Photo by かんと氏(再録)
風邪が長引いていながら、安気に夜更けの天竜土手などを散歩してもいいのかと、そんなことを案じてくれる人はいないが、それにしても長く続く風邪で、もう半月が過ぎる。しかし、新型のあのウイルスを疑うことはない。冬ごもりの日々で人中に出ることはまずないから、そんな者にあんなのが感染するなら、すでに間違いなく沖永良部から利尻島まで日本中が猖獗を極めているだろう。幸いそこまではいってないが、それにしてもこの時季は風邪を引いている人もたくさんいるはずだし、特に都会に暮らす人は不安だろう。既存のインフルエンザに加え、エライものが流行り出したものだ。
二日ばかり前、気温も春並みということで、思い切って風邪対策の強行手段に打って出た。まず薬局で風邪薬、それと同じくらいする疲労回復用のドリンク剤を買い、しっかりと風呂に入り、ビールもどきと熱燗を飲み、羽毛服を着て布団に入った。着替えの肌着やタオルも忘れず、これでしばらく寝ていれば汗が呆れるほど出てくるはずだった。
本を読みながら少し眠ったかも知れない。ところがその間、首のあたりに汗をかいたくらいで、呆れるほどの発汗はなかった。歳のせいで以前のように新陳代謝が活発にはならなかったのかと思ったが、しかしそれでも7、8割がた風邪は治った。微熱だった体温は正常に戻り、鼻水、くしゃみは止まった。なぜ完治と言わないかというと、身体が風邪慣れしてしまい、正常な感覚というものがどんなものかを忘れてしまったようなのだ。だから、非常に風邪に対して疑い深くなって、妻の浮気を怪しむ細い眼をした夫のような気持になっているらしい。え、いやいや、新聞広告にそんな話が仰々しく載っていたような気がしただけ。

◆ **元の情報**:
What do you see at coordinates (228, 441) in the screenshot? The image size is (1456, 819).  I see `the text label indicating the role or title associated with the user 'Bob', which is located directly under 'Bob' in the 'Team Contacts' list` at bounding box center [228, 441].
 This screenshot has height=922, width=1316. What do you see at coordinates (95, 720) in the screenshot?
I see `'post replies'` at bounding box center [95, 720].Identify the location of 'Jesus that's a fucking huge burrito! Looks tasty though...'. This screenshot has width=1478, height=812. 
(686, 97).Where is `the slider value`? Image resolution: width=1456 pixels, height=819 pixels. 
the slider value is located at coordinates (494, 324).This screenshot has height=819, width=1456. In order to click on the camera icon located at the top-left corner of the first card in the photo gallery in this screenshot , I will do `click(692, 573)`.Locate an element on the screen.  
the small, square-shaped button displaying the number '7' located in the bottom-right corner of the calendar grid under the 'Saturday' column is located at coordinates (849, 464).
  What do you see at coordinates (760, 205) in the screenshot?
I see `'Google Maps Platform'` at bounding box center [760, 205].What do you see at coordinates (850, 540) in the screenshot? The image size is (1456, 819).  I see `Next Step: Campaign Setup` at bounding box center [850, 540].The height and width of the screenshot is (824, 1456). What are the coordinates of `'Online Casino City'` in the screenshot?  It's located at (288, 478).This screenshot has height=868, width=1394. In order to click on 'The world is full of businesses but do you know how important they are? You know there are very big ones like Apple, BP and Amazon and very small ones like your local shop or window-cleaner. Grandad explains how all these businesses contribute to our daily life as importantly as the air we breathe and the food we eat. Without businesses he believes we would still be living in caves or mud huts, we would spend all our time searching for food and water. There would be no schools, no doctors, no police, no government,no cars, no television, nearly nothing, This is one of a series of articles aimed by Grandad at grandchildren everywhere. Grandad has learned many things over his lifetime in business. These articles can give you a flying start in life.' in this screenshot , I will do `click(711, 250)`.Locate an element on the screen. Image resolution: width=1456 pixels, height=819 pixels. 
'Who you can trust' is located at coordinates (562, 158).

◆ **やること**:
a) 上にある風邪の文章を読んで、次の問いに一行ずつ答えてください。
(i) 風邪はもうどれくらい続いていますか。
(ii) 薬局で買ったものは何ですか。
(iii) 強行手段のあと、風邪はどのくらい治りましたか。
b) 風邪の文章で、治って消えたと書かれている症状をすべて挙げてください。
c) 風邪の話を、最後の文のあとから書き進めてください。

◆ **答え**:
a)
(i) 半月が過ぎる
(ii) 風邪薬と、疲労回復用のドリンク剤
(iii) 7、8割がた

b) 微熱、鼻水、くしゃみ

c)
アダシゴトはさておき、体調は問題なし、羽毛服には女房並みに世話になった。
昨夜も、また天竜川の堤防を酔い心地で歩いた。今や入笠以外で行ってみたいと思う場所はあそこしかなく、旅の衣をまとう日がいつ来るのかは本人にも分からない。「遊子は帰還を忘れ」るような旅に出たいとは思うのだが。
かんとさん、やはりそうでしたか。一応アノ字で良いのか疑問に思い検索をかけたら、そこでも「曲」という字が出たので、内容までは確認しないまま使ってしまいました。同じことをしてみたら今度は「極」になっていました。極軸望遠鏡、訂正しお詫びいたします。